The Mets added Freddy Peralta, Bo Bichette, Luis Robert Jr., Luke Weaver, Jorge Polanco, Marcus Semien, and Devin Williams. That’s a full-blown roster flip. They moved on from guys like Pete Alonso, Brandon Nimmo, and Jeff McNeil and are going to look like a completely different team.
Mets acquire Freddy Peralta and Tobias Myers from Milwaukee
Does that automatically make the Mets good? I have serious doubts but at least they’re trying to get better instead of selling their fans optimism.
That’s what makes this so frustrating, because the Philadelphia Phillies haven’t done shit. Yes, I understand what people are going to say. “They won 96 games.” “They won the NL East.”
Cool. None of that changes the fact that this roster has holes, the offseason has been painfully quiet, and the fanbase still treats basic criticism like you’re committing a crime.
For whatever reason, a lot of people are perfectly fine with:
- Alec Bohm hitting cleanup
- Adolis García being the only real addition to the lineup
- Nick Castellanos being run out of town like he committed a felony
- Pretending things will be different without changing anything
I’m not surprised. This fanbase has been trained to defend the logo no matter what.
The coverage around this team is a big part of it. The lack of honest, unbiased criticism is ridiculous. Look no further than beat writers doing backflips over Ranger Suárez showing up at a Celtics game and giggling about how he pronounces his name.

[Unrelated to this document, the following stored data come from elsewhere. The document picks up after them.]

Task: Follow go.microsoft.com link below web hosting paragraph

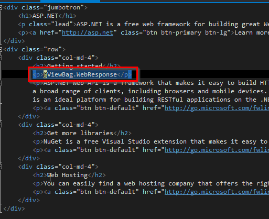Action: point(217,192)
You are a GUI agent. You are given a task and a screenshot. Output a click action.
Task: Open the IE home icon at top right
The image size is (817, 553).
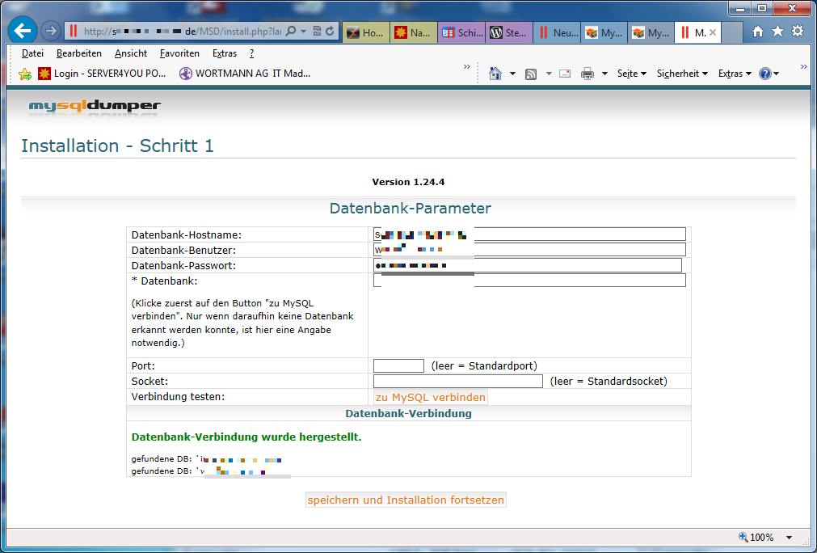tap(757, 32)
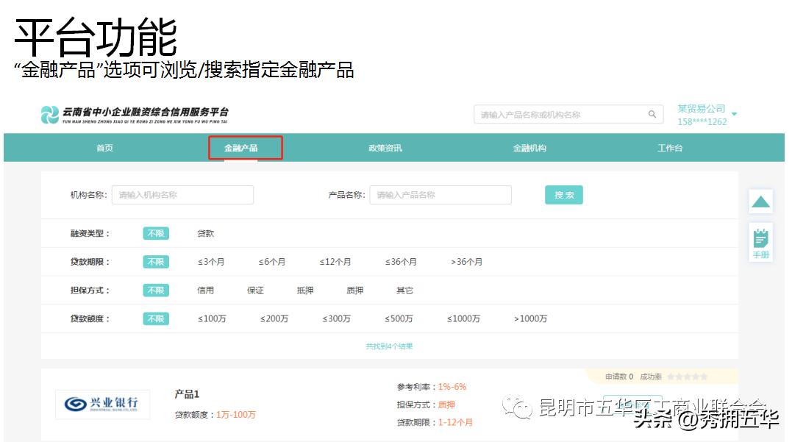Select 质押 as the 担保方式 filter
792x442 pixels.
(x=356, y=290)
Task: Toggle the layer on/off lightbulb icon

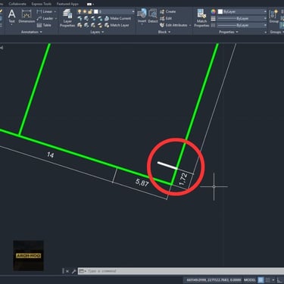Action: (x=80, y=11)
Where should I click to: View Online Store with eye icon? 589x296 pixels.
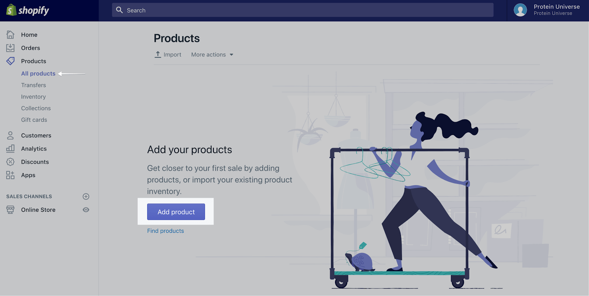86,210
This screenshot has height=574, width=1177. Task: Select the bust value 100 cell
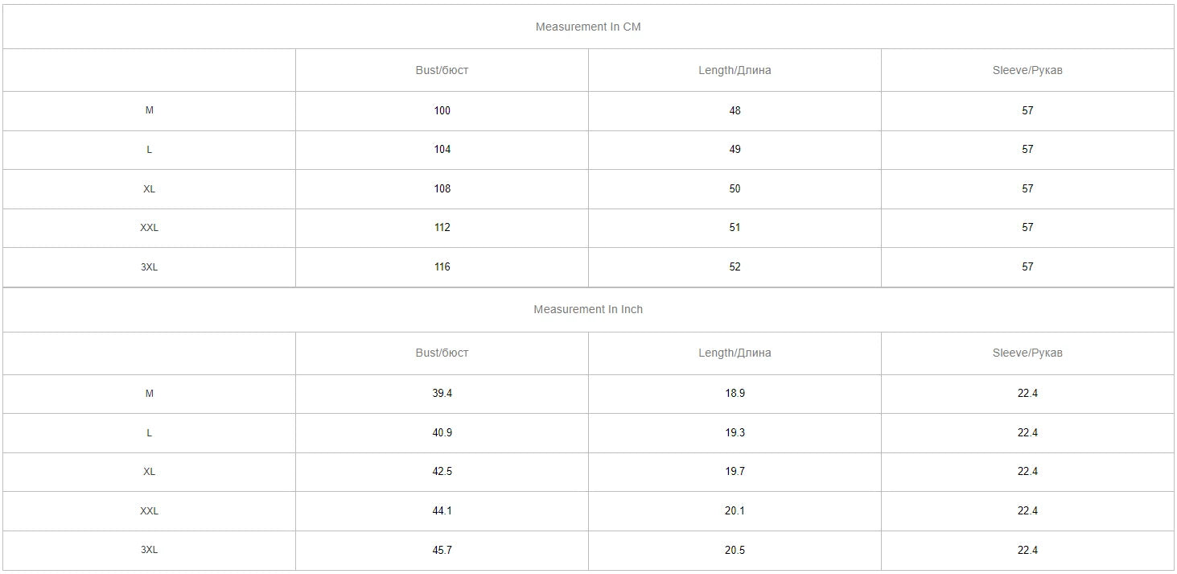442,110
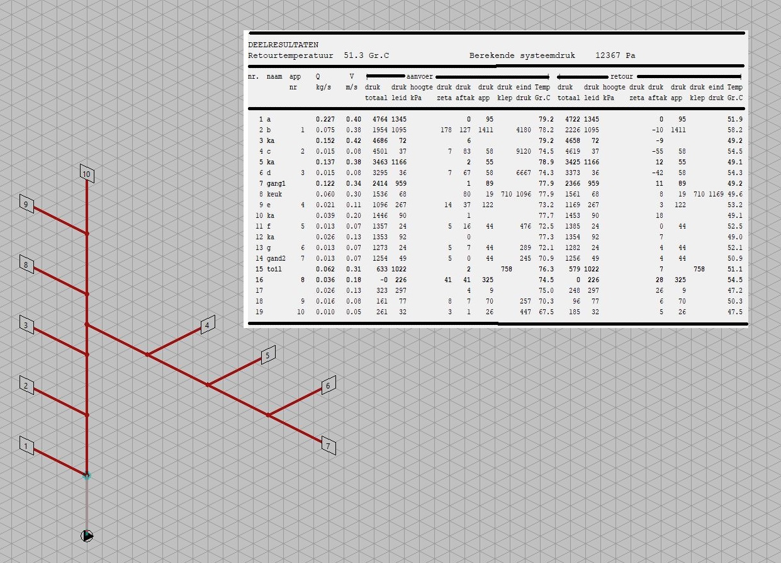Select the 'toil' row name in the table
The width and height of the screenshot is (781, 563).
[x=274, y=269]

That’s what we’re doing? That’s the standard now?
It’s embarrassing. There’s no dignity left. Meanwhile, the Phillies are heading into February with a roster that raises more questions than it answers.
Let’s actually write it out so people stop pretending this is airtight.
Lineup concerns:
- Brandon Marsh and Otto Kemp platoon in left field
- Rookie Justin Crawford in center field
- Adolis García in right field
- J.T. Realmuto aging behind the plate
- Alec Bohm in the cleanup spot
- Bryson Stott being an offensive liability
- Nick Castellanos getting shoved out the door
Rotation questions:
- Aaron Nola bounce-back season, maybe
- Rookie Andrew Painter, talented but still a rookie
- Taijuan Walker, question marks everywhere
- Zack Wheeler returning from surgery
When you lay it out like that, how is anyone acting confident?

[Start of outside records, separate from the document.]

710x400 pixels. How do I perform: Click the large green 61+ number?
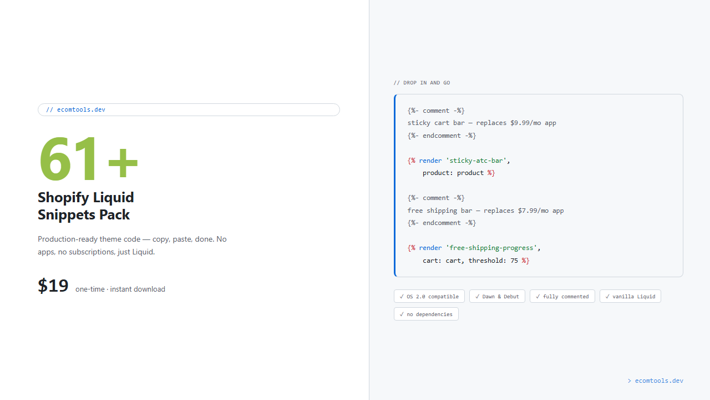(88, 160)
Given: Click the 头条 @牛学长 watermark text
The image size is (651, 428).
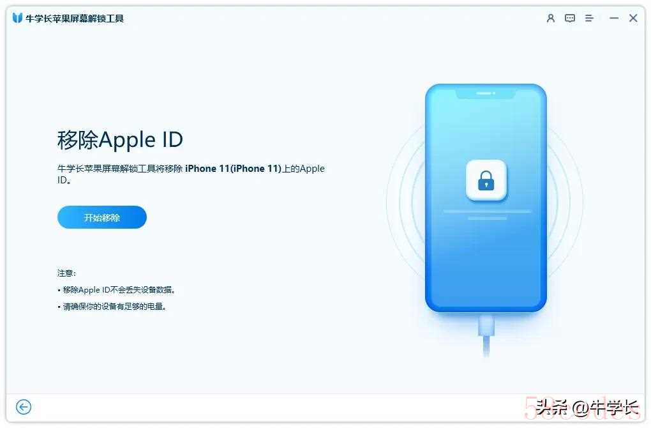Looking at the screenshot, I should click(587, 408).
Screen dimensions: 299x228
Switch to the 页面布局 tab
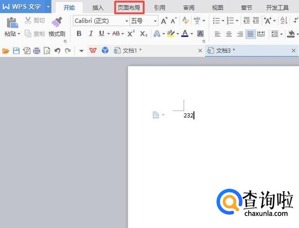point(129,8)

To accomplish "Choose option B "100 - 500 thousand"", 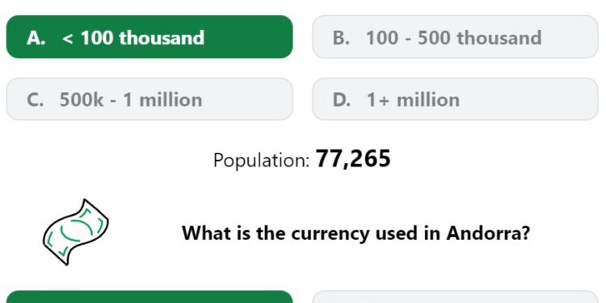I will [x=455, y=37].
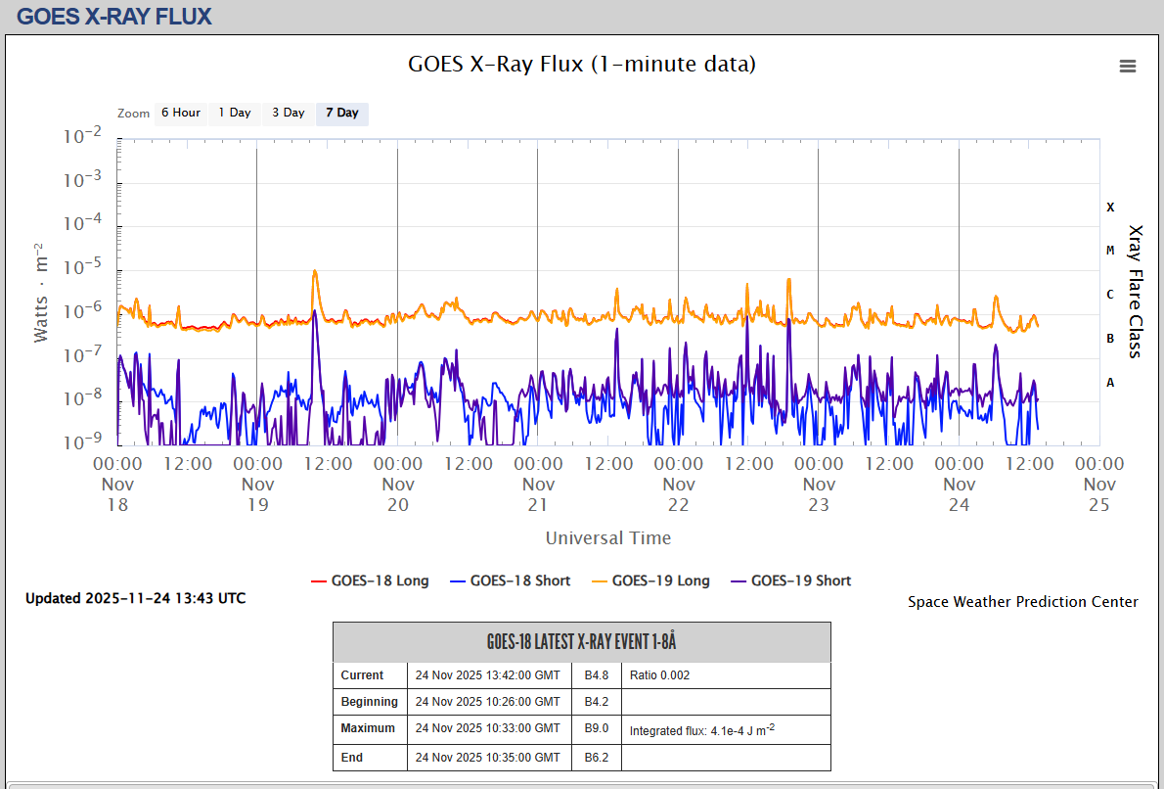Choose the 3 Day zoom option
Viewport: 1164px width, 789px height.
(x=289, y=114)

There are too many holes in the lineup and too many unknowns in the rotation to be walking around like this is a finished product.
It gets worse when you remember the Phillies actually tried to add Bo Bichette. He played them like a fiddle and ended up with the Mets. After that, it’s been a damage-control PR tour. Dave Dombrowski and Rob Thomson are now selling the “injection of youth” like it’s a cure-all.
Dave Dombrowski declares the Phillies offseason over, is somehow content with the current roster
Quick Note: Being “Content” in Professional Sports is a Cancer.
They want you to believe rookies and a couple intriguing names in the minors like Aidan Miller and Gabriel Rincones Jr. are going to fix an offseason that has looked like organizational malpractice.
I find that really hard to believe.
Hope is not a plan. Youth is not a shortcut. Acting like the Phillies are above criticism just because they won the division is exactly how you end up wasting another season with a roster that was begging for real upgrades.